## BEGIN QUOTED PASSAGE

She also met her current super hot young boyfriend on the set of one of the music videos off this album. Go look at his Instagram, I’ll wait. Rawr.
This is the third potential contender for Britney’s Holy Trinity.
Time for Britney to serve us greatness again!
Pretty Girls | 5 /10
*sigh* I don't hate this song, but it's not good. My boyfriend, however, LOVES this song. Mr. Rock Music Only would not stop singing it when it first came out. He called it a perfect bubblegum pop song so I'll just agree with him on this.
Also, this one wasn’t on Glory, thank god, but it was released during this era.
Tom's Diner | 8 /10
Fun fact: Britney never finished recording this cover with Giorgio Moroder. He gave interviews noting that she was probably busy. Let me show you what she was actually doing.
Yes, she was in Hawaii on vacation, far from the studio.
Another fun fact: She recently revealed that she forgot she covered it and she actually texted her manager saying this would be a fun song to cover.
Also not on this album but from this era.
Invitation | 7 /10
I don't know if this made the *best* album opener, but I really enjoy it regardless. That falsetto - yes ma'am! And the lyrics are so subtly sexy: Yes or no, but no maybes / Not gonna beg so don't make me 🎶 ... I'm wet.
Do You Wanna Come Over? | 6 /10
Even though I don't really like it, I have to admit it's catchy and, considering the Spotify numbers, the GP probably would've pushed this up the charts if it had been released as a proper single + video.
Make Me | 5 /10
I go back and forth on this song. When I haven't listened to it in a while, I'm convinced it's perfect, but a few more listens convinces me it's not. It definitely sets the mood for the album and what she was trying to achieve, but 1) G-Eazy does absolutely nothing for this song and didn't need to be there and 2) It's really hard to understand what she's singing. If you're going to release a single to the GP, a damn lead single, maybe make it a song that's easy for them to understand and sing along to.
Private Show | 5.5 /10
This had to grow on me. The chipmunk voice is a little grating. But it's fun! I love the way she says "work it, work it, boy watch me work it!"
Man On The Moon | 6 /10
Oooh, more bubblegum pop. I can't decide if I think this song is good or just corny af. Lyrics are pretty solid.
Just Luv Me | 7.5 /10
Should've been a single. Maybe not lead, but it's a better r&b-styled effort than Make Me is. Her voice sounds better on this one as well.
Clumsy | 5 /10
Oops! Ok, talk about basic club music lmao. But I LOVE how catchy it is! Probably shouldn't have been a teaser single, though ... it's not that strong of a song.
Slumber Party | 8 /10
THIS would've been better as the lead single than Make Me. But I also believe it’s a terrible second single. Also also this did not need a remix with Tinashe. Better promo would've propelled this further up the charts imo because that video is muy caliente. I love her deeper/half moaning vocals.
Peep the video to see her lick milk up in front of her man. Rawr.
Just Like Me | 6.5 /10
The lyrics aren't very convincing to me, but the slowed down chorus gives the song a little more depth. It's also sort of forgettable, though.

## END QUOTED PASSAGE
## BEGIN DATA EXTRACT

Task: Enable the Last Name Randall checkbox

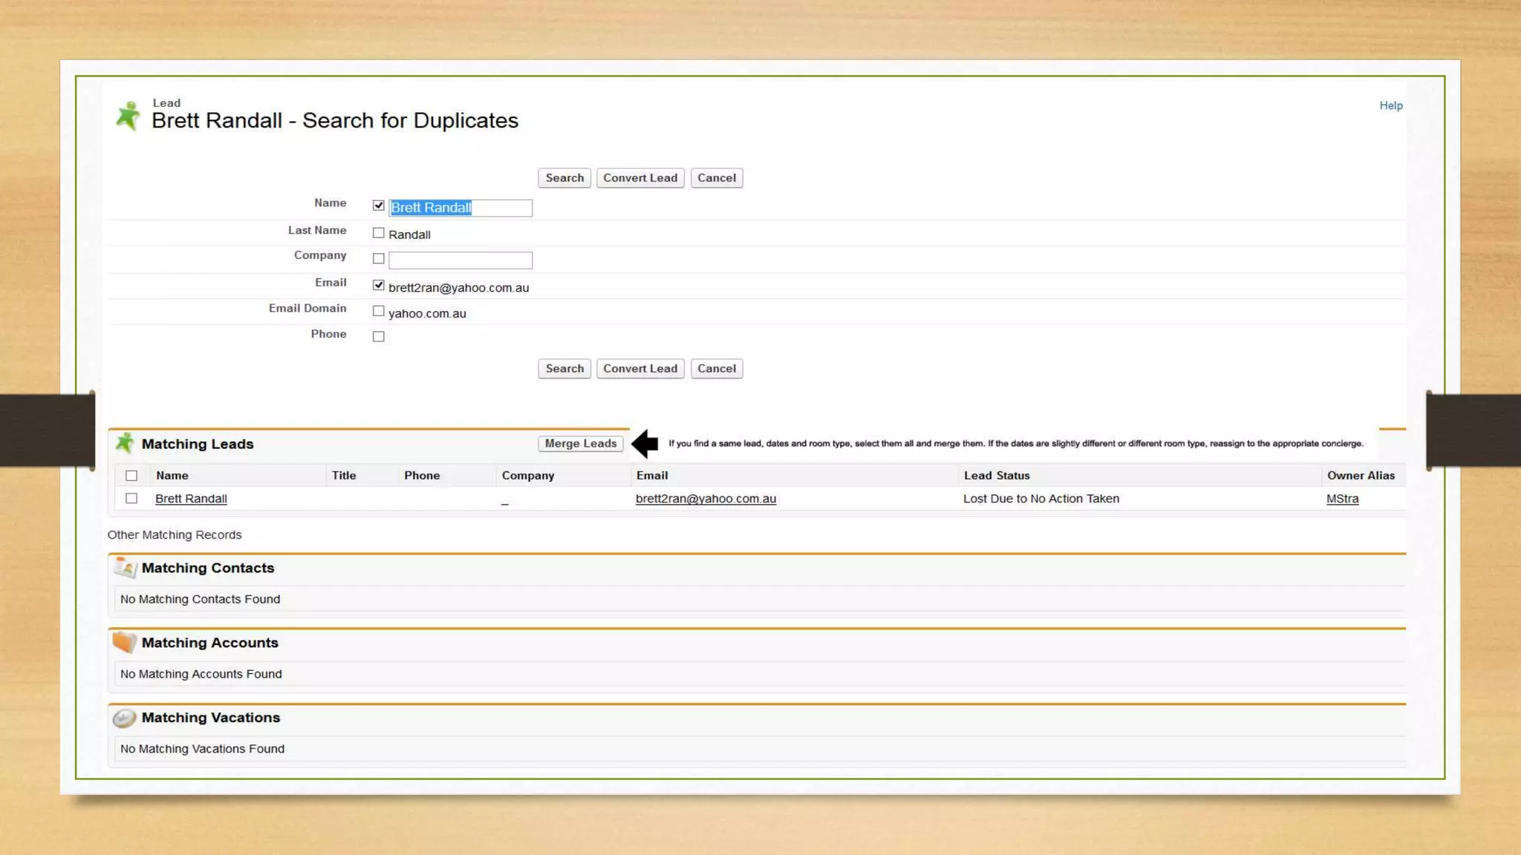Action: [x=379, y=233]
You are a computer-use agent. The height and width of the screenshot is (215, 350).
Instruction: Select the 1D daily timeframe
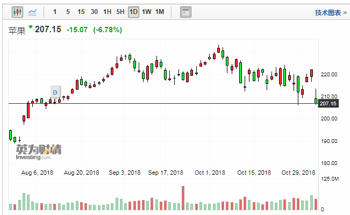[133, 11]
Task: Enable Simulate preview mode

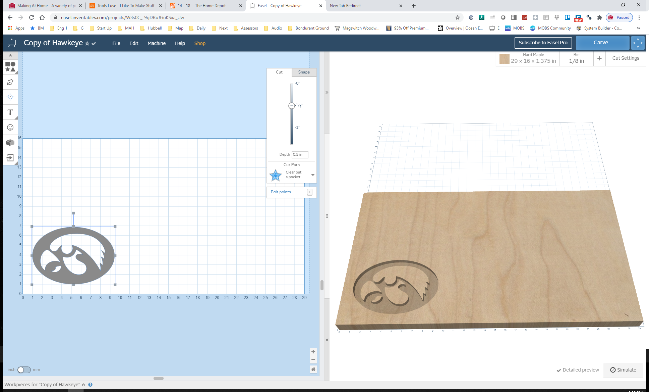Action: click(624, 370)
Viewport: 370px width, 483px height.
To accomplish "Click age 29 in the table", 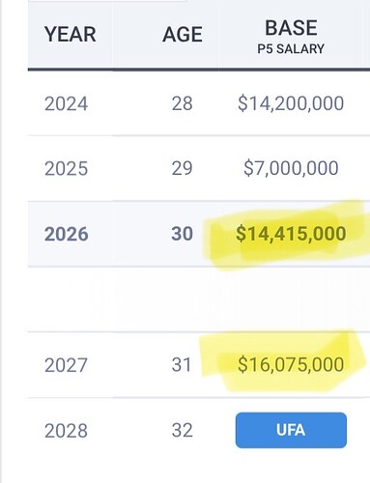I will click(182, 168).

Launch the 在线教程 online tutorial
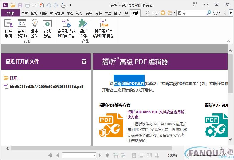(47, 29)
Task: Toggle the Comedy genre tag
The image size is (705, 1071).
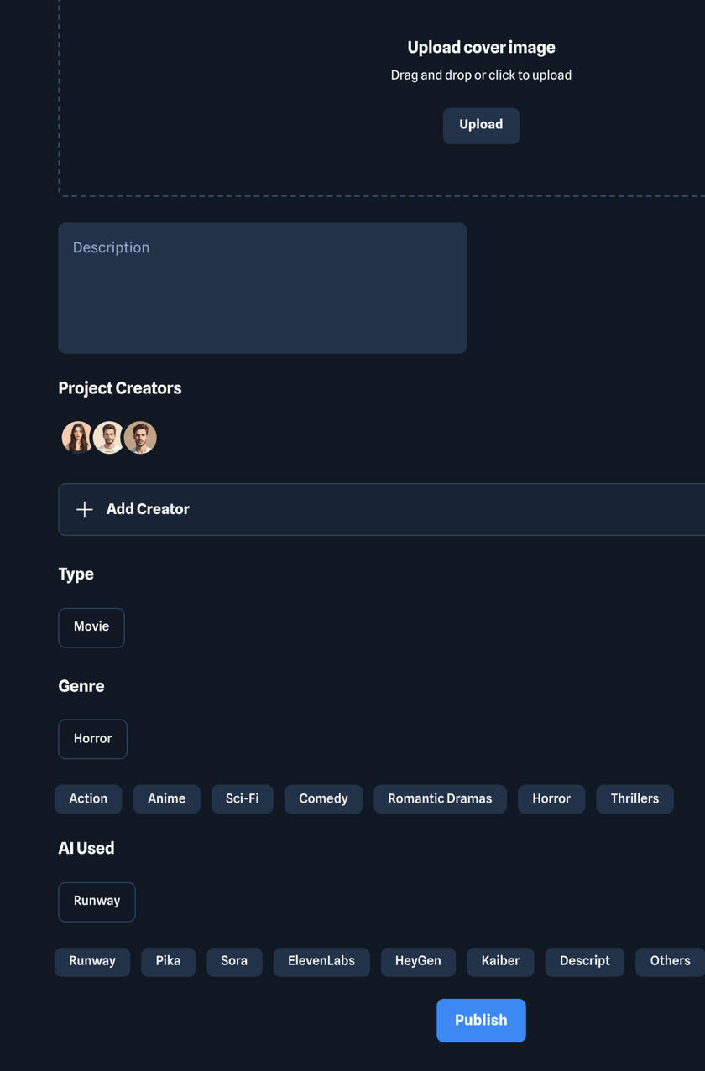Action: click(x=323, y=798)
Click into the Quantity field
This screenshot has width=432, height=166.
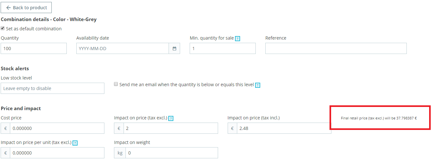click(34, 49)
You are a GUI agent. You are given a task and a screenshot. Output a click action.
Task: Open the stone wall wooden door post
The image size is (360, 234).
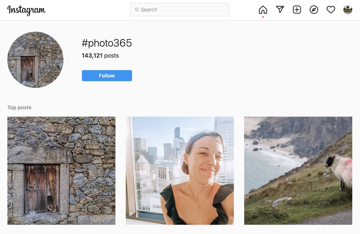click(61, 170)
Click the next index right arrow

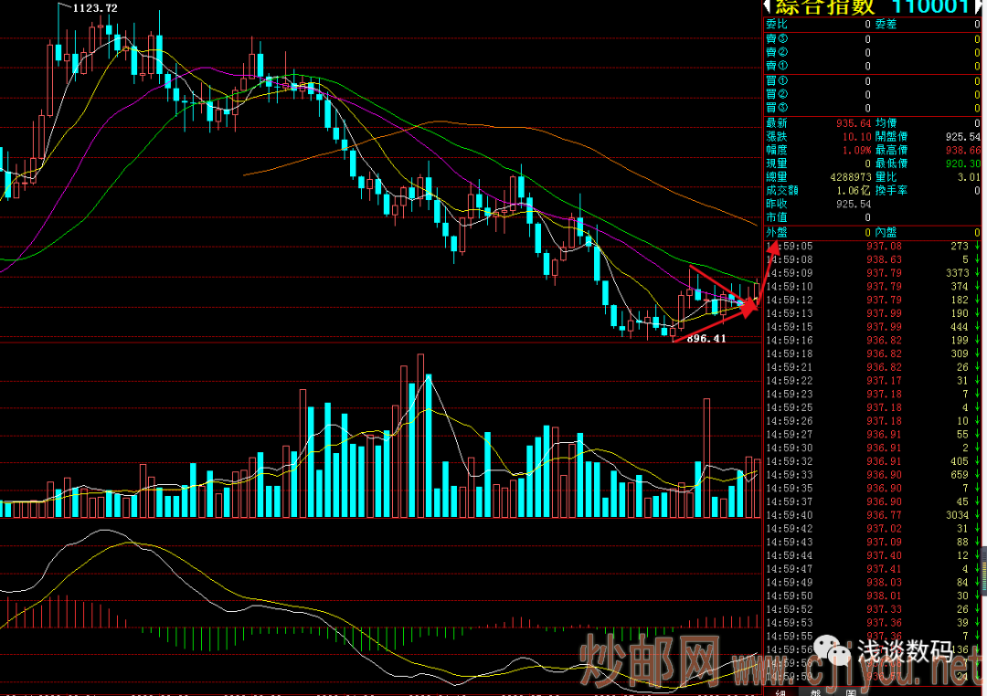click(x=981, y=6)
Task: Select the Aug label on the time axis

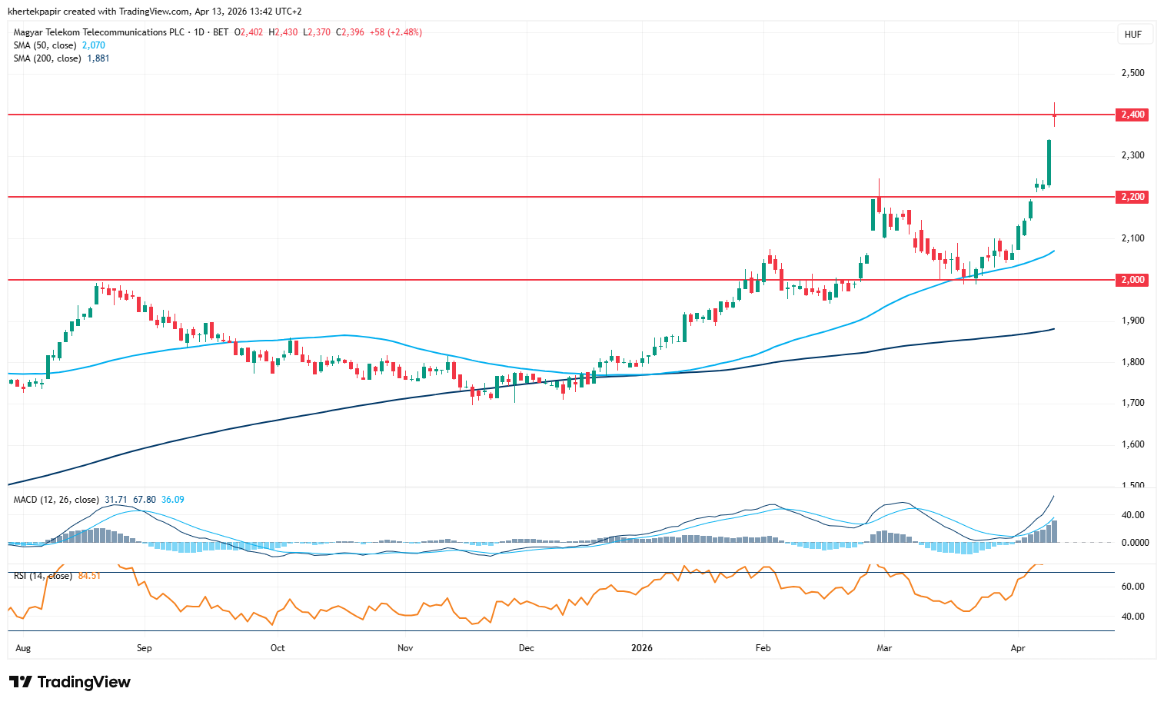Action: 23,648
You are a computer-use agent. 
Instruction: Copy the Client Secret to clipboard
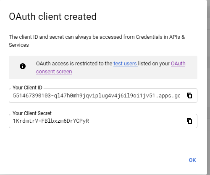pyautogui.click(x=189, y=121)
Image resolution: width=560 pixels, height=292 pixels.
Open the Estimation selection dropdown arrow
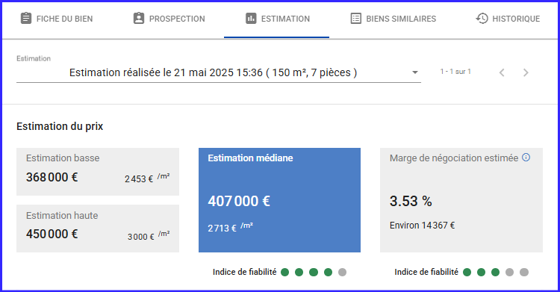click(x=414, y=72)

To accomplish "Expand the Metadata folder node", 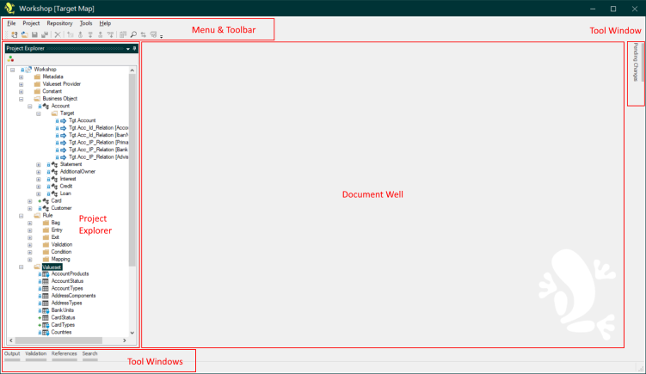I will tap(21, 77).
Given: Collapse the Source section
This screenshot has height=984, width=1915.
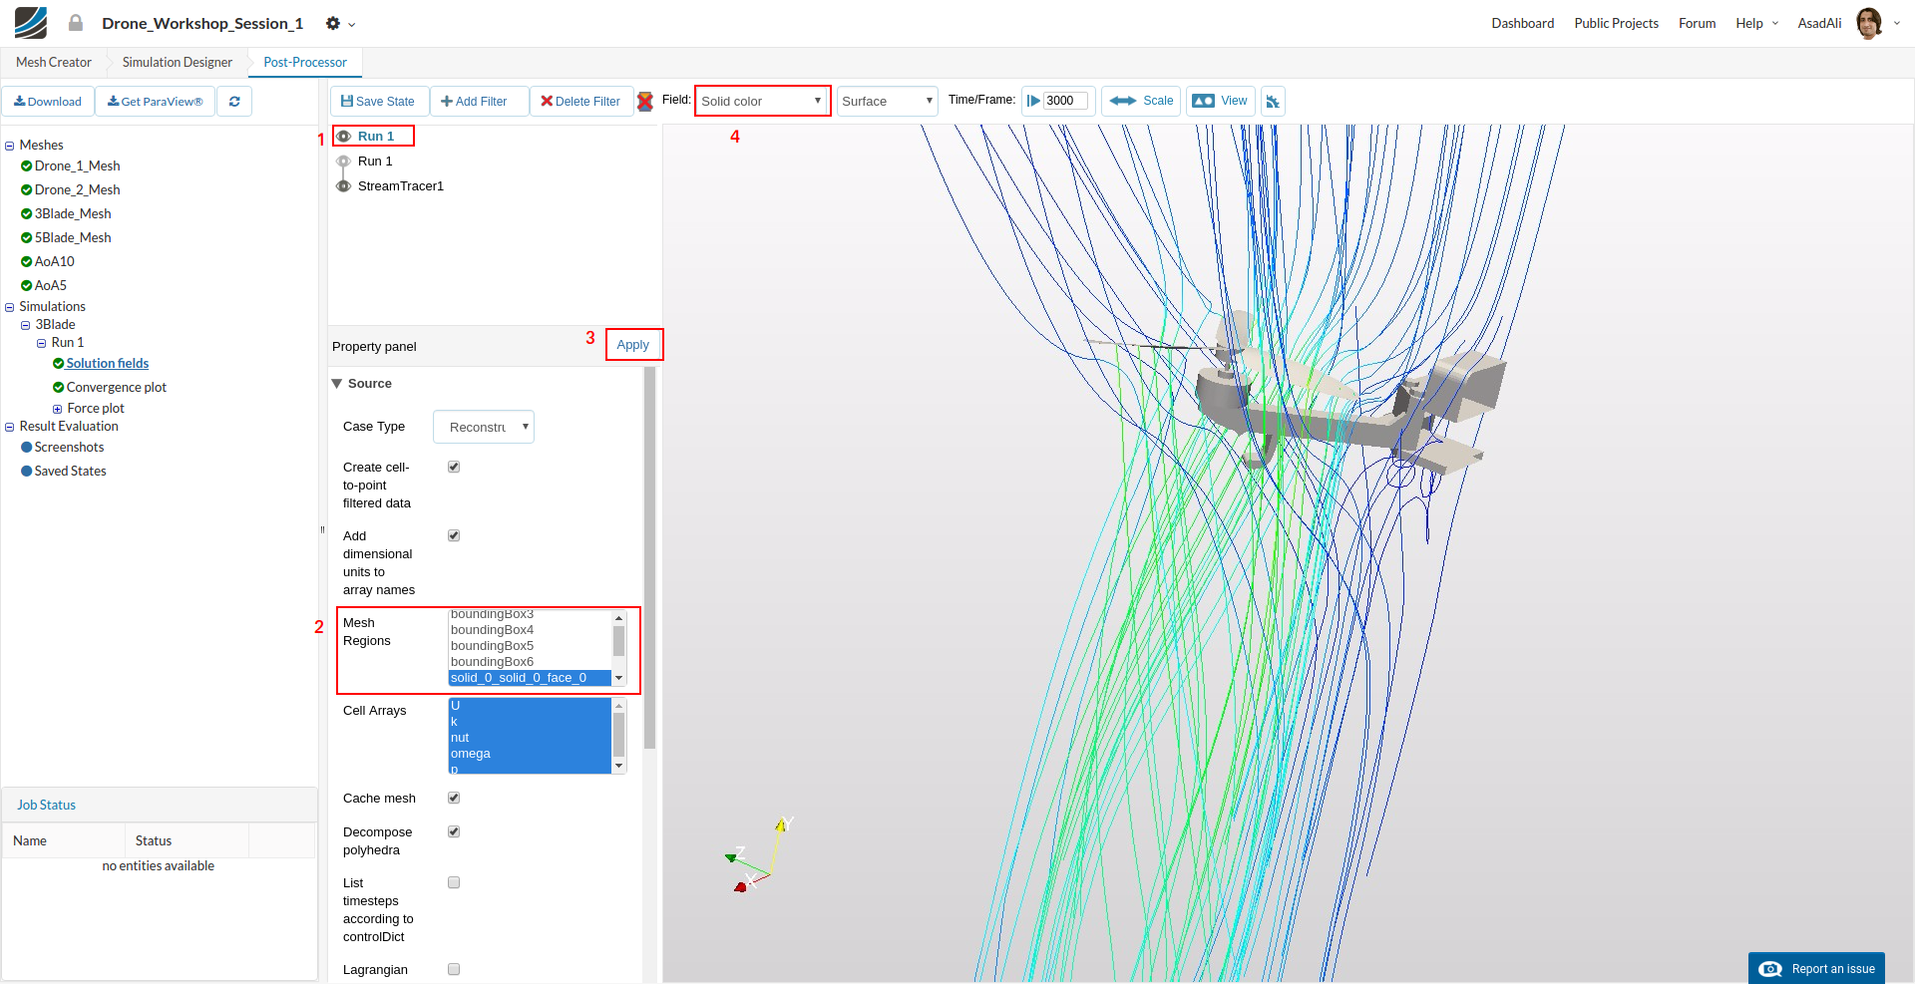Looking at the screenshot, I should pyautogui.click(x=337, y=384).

## END DATA EXTRACT

**THE TASKS:**
1. In the review of Britney's Glory-era songs, where was Britney instead of finishing the "Tom's Diner" cover with Giorgio Moroder?
2. Write the next part of the review of Britney's Glory-era songs, continuing after its last line.
The entries are separate material, unrelated to the review of Britney's Glory-era songs.

**RESPONSES PER TASK:**
1. She was on vacation in Hawaii, far from the studio.

2.
Love Me Down | 9 /10
One of the best tracks on the album tbh. The way she sings lo-lo-lo-lo-love me is instantly iconic and classic Brit. The half spoken/half sung nature is fucking flawless, too.
Hard To Forget Ya | 2 /10
It's not hard to forget this fucking song, though. The chorus sinks what could be a masterpiece. The verses are excellent!
What You Need | 7.5/10
In spite of my better senses, I do like this song. I'll always maintain that her voice is too thin to pull off what could be a masterpiece of a fucking song, but that doesn't stop it from being pretty damn good. The way she plays with the words when she sings is unmatched.
Better | 6.5 /10
It's good! But it sounds too much like Justin Bieber-style and not Britney Spears, the legend-style. You could put anyone on this song (JB, Demi Lovato, Selena Gomez, especially Selena Gomez) and it would work.
Change Your Mind | 10 /10
This is the best song on the album, bar none. Should've been a standard edition song AND a single. This is the lead single Britney needed. It capitalizes on some of the trends currently out there, but with a twist. A Britney twist.
Liar | 7 /10
This is probably the most radio friendly song on the album. I think the GP would've eaten it up, albeit it would've enjoyed a very temporary existence. But Spotify numbers don't lie ...
If I'm Dancing | 9 /10
I wish she would make a whole album of songs like this. It feels so transcendental and exotic, a sound Britney hasn't really explored before. I don't really know wtf the lyrics mean, but I'm still here for it.
Coupure Electrique | 8 /10
I was slightly disappointed when she announced there was a track called Blackout and then it turned out to be this. Don't get me wrong, it's a great song, but the French is ... nonsensical.
Mood Ring | 9 /10
If she wanted a moody first single, move this up to the standard edition and release it. The production, lyrics, everything about it puts Make Me to shame.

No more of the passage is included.